Start of GIVEN DATA

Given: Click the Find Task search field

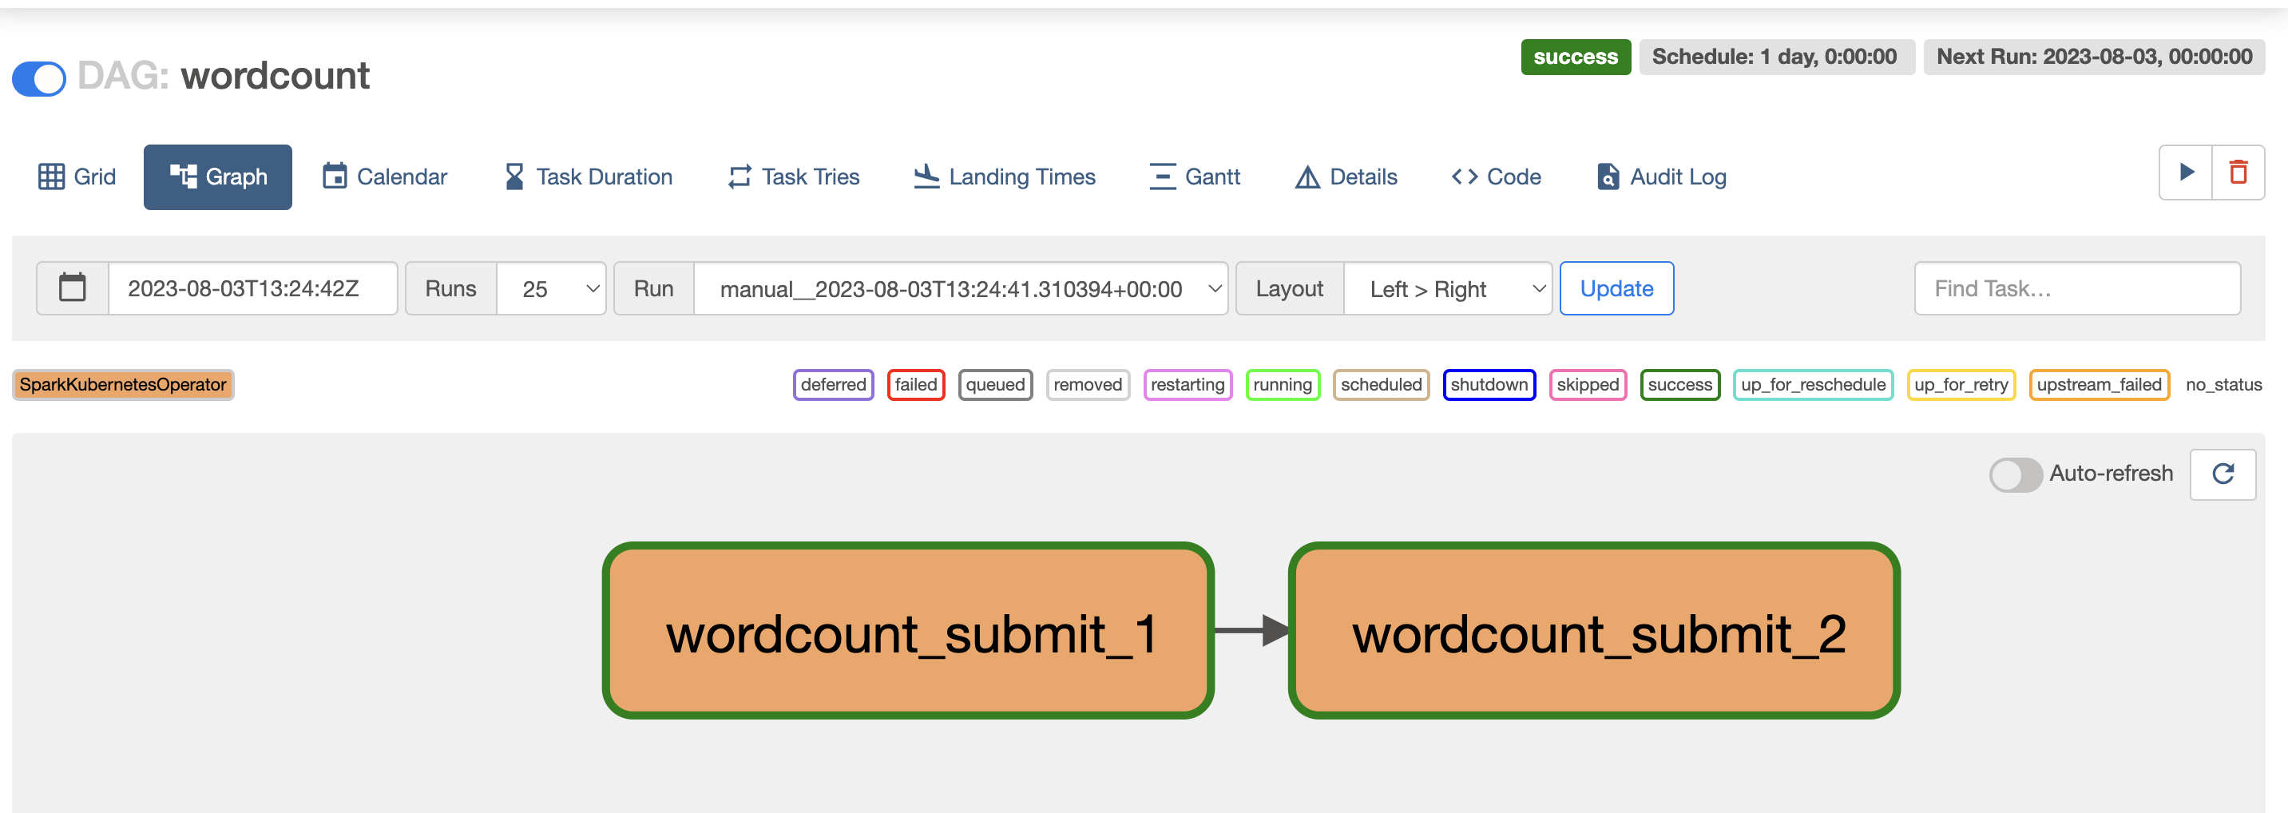Looking at the screenshot, I should coord(2077,289).
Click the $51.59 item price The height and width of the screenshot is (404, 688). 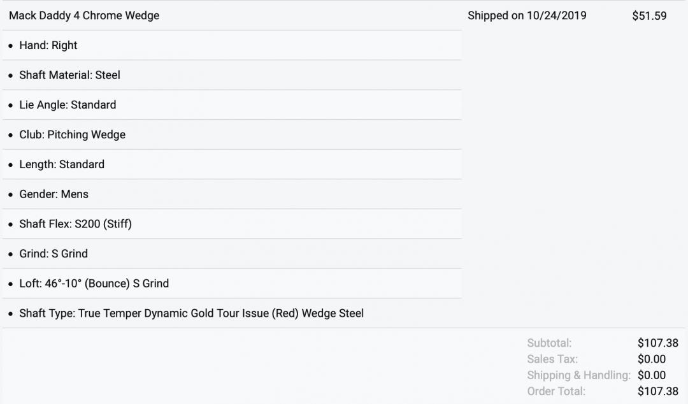click(649, 16)
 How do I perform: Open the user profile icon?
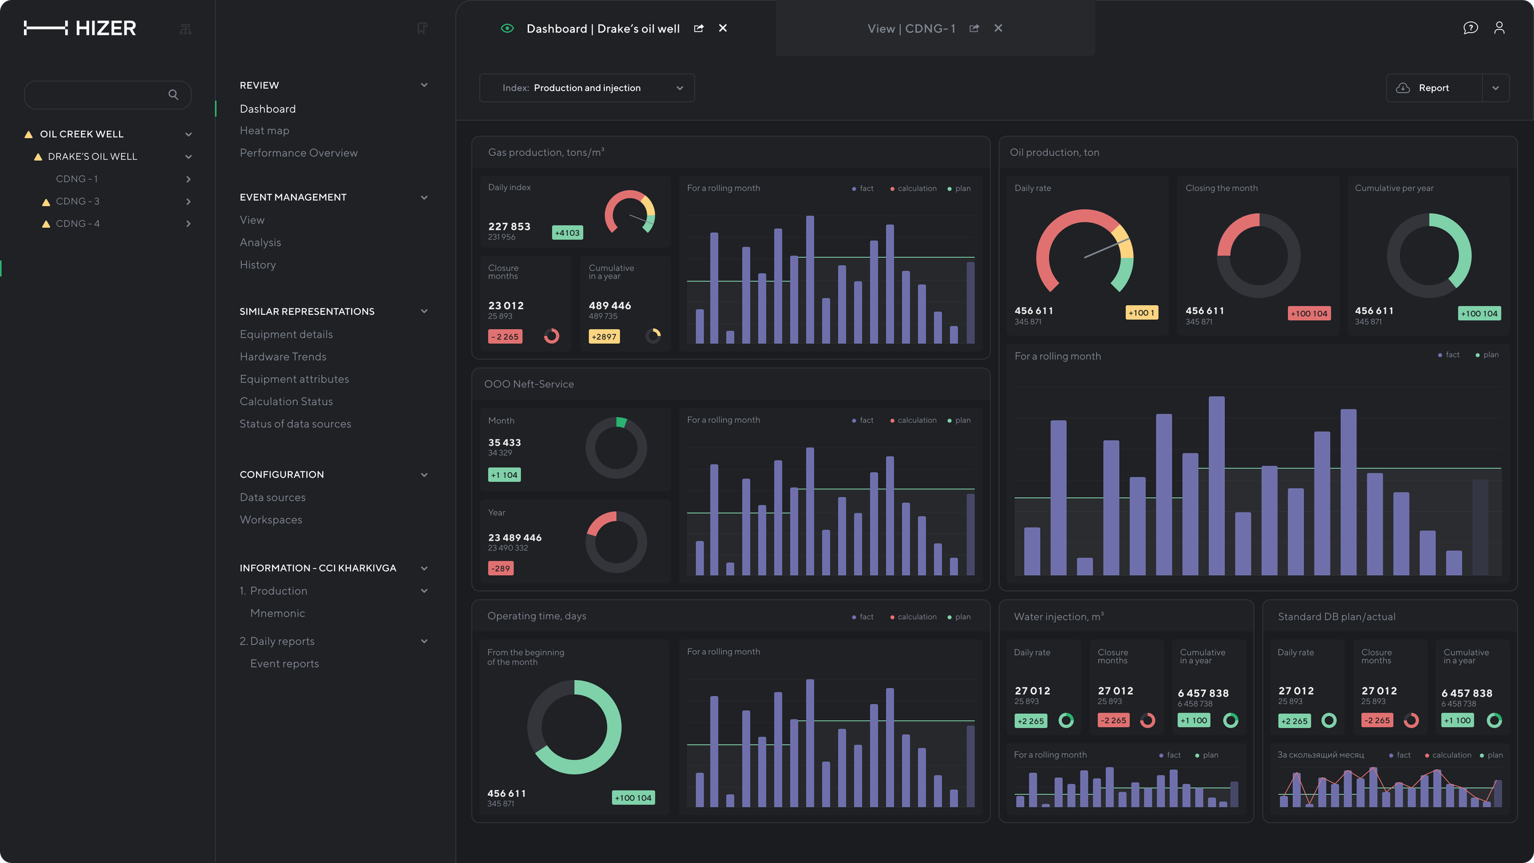point(1499,28)
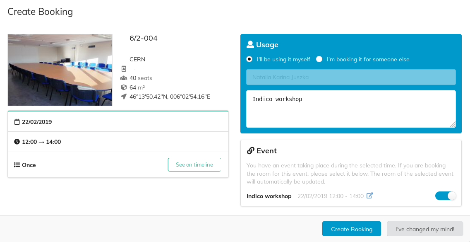Click the list icon beside Once

click(x=17, y=165)
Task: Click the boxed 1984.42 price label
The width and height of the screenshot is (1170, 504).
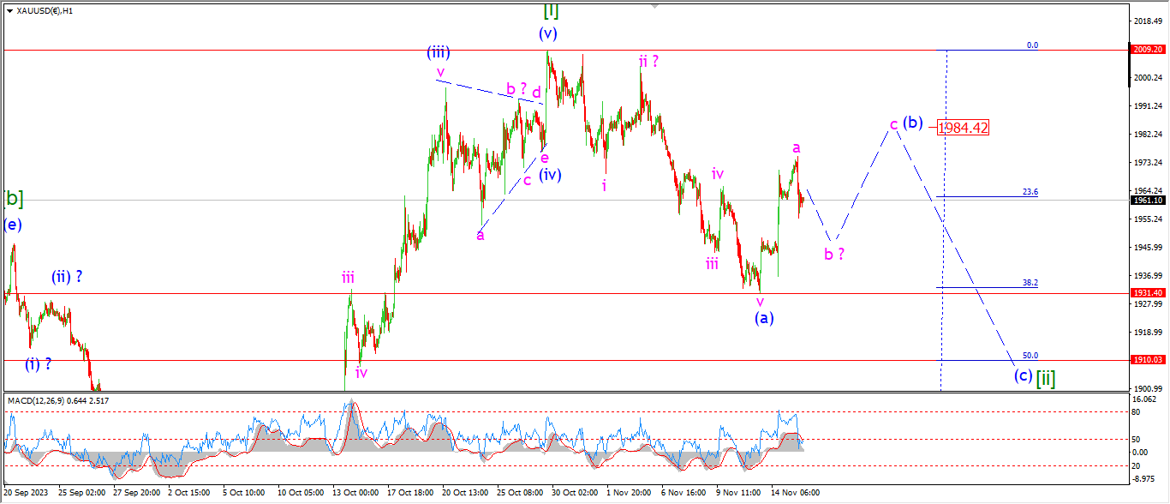Action: coord(963,128)
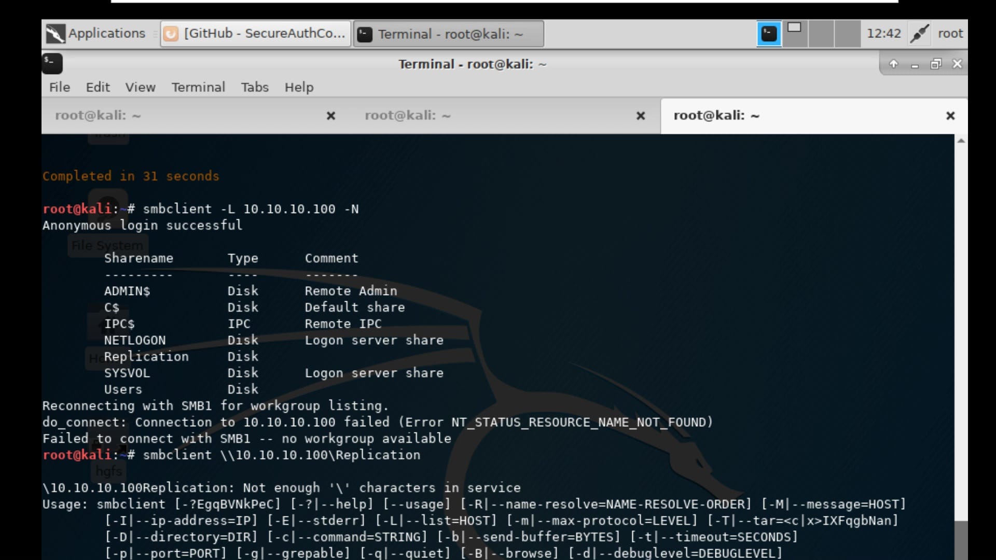Open the Kali Applications menu icon
996x560 pixels.
(x=56, y=34)
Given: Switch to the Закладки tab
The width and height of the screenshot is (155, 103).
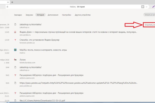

End of GIVEN DATA

## WORK REQUIRED
Starting with the line that contains "How do I perform: Open" and going on through the end of the records, write those lines again with "screenshot" swapped for "screen capture" and nothing else changed. Leave the pictures out.

## TASK SOLUTION
 How do I perform: Open the user profile icon?
point(1499,28)
Click the list icon beside Once

click(x=17, y=165)
Task: Click the boxed 1984.42 price label
The width and height of the screen capture is (1170, 504).
Action: coord(963,128)
Open the Kali Applications menu icon
996x560 pixels.
(x=56, y=34)
Given: Switch to the Закладки tab
The width and height of the screen capture is (155, 103).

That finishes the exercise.